Supplied records —
= = =

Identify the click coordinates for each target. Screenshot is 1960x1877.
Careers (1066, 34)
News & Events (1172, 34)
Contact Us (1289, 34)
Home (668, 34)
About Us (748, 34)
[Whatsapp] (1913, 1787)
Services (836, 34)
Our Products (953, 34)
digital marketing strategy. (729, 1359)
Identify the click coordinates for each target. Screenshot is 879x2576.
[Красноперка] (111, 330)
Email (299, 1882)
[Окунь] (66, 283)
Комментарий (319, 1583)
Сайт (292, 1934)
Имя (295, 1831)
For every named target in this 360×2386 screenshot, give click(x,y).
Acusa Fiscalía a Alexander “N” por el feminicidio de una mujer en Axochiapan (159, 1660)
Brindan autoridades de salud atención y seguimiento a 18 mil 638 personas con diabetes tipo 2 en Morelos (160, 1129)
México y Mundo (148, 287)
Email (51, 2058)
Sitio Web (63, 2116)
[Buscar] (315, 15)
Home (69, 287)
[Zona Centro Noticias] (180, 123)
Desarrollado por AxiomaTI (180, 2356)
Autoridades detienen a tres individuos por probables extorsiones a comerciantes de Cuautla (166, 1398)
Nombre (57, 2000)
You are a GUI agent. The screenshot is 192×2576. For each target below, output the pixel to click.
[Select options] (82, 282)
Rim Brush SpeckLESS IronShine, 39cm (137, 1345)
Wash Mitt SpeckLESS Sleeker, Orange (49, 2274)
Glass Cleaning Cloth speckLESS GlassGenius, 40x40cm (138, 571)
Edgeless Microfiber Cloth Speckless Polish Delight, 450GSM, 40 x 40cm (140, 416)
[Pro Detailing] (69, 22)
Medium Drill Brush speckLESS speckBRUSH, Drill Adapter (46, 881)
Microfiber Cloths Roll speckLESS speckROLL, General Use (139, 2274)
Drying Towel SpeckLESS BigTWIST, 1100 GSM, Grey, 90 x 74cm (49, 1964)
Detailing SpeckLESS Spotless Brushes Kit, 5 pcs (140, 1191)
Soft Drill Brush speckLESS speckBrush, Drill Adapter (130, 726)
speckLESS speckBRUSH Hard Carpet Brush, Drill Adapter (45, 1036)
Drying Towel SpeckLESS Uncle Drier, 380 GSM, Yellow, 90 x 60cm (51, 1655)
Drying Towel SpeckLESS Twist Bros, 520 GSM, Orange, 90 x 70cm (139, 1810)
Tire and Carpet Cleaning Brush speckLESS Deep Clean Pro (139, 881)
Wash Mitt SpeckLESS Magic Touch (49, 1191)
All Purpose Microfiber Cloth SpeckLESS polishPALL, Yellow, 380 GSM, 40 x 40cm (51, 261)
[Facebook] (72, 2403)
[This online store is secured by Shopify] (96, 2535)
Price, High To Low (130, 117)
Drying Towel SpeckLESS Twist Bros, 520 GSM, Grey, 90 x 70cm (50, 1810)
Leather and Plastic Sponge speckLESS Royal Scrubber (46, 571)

= = =

Task item — Transcribe the material so that every line matches the original exactly.

Completed task —
Identify the click coordinates for each target. Screenshot is 1960x1877.
Careers (1066, 34)
News & Events (1172, 34)
Contact Us (1289, 34)
Home (668, 34)
About Us (748, 34)
[Whatsapp] (1913, 1787)
Services (836, 34)
Our Products (953, 34)
digital marketing strategy. (729, 1359)
Identify the click coordinates for each target. Screenshot is 879x2576.
[Красноперка] (111, 330)
Email (299, 1882)
[Окунь] (66, 283)
Комментарий (319, 1583)
Сайт (292, 1934)
Имя (295, 1831)
For every named target in this 360×2386 screenshot, give click(x,y).
Acusa Fiscalía a Alexander “N” por el feminicidio de una mujer en Axochiapan (159, 1660)
Brindan autoridades de salud atención y seguimiento a 18 mil 638 personas con diabetes tipo 2 en Morelos (160, 1129)
México y Mundo (148, 287)
Email (51, 2058)
Sitio Web (63, 2116)
[Buscar] (315, 15)
Home (69, 287)
[Zona Centro Noticias] (180, 123)
Desarrollado por AxiomaTI (180, 2356)
Autoridades detienen a tres individuos por probables extorsiones a comerciantes de Cuautla (166, 1398)
Nombre (57, 2000)
You are a GUI agent. The screenshot is 192×2576. For each target below, output the pixel to click.
[Select options] (82, 282)
Rim Brush SpeckLESS IronShine, 39cm (137, 1345)
Wash Mitt SpeckLESS Sleeker, Orange (49, 2274)
Glass Cleaning Cloth speckLESS GlassGenius, 40x40cm (138, 571)
Edgeless Microfiber Cloth Speckless Polish Delight, 450GSM, 40 x 40cm (140, 416)
[Pro Detailing] (69, 22)
Medium Drill Brush speckLESS speckBRUSH, Drill Adapter (46, 881)
Microfiber Cloths Roll speckLESS speckROLL, General Use (139, 2274)
Drying Towel SpeckLESS BigTWIST, 1100 GSM, Grey, 90 x 74cm (49, 1964)
Detailing SpeckLESS Spotless Brushes Kit, 5 pcs (140, 1191)
Soft Drill Brush speckLESS speckBrush, Drill Adapter (130, 726)
speckLESS speckBRUSH Hard Carpet Brush, Drill Adapter (45, 1036)
Drying Towel SpeckLESS Uncle Drier, 380 GSM, Yellow, 90 x 60cm (51, 1655)
Drying Towel SpeckLESS Twist Bros, 520 GSM, Orange, 90 x 70cm (139, 1810)
Tire and Carpet Cleaning Brush speckLESS Deep Clean Pro (139, 881)
Wash Mitt SpeckLESS Magic Touch (49, 1191)
All Purpose Microfiber Cloth SpeckLESS polishPALL, Yellow, 380 GSM, 40 x 40cm (51, 261)
[Facebook] (72, 2403)
[This online store is secured by Shopify] (96, 2535)
Price, High To Low (130, 117)
Drying Towel SpeckLESS Twist Bros, 520 GSM, Grey, 90 x 70cm (50, 1810)
Leather and Plastic Sponge speckLESS Royal Scrubber (46, 571)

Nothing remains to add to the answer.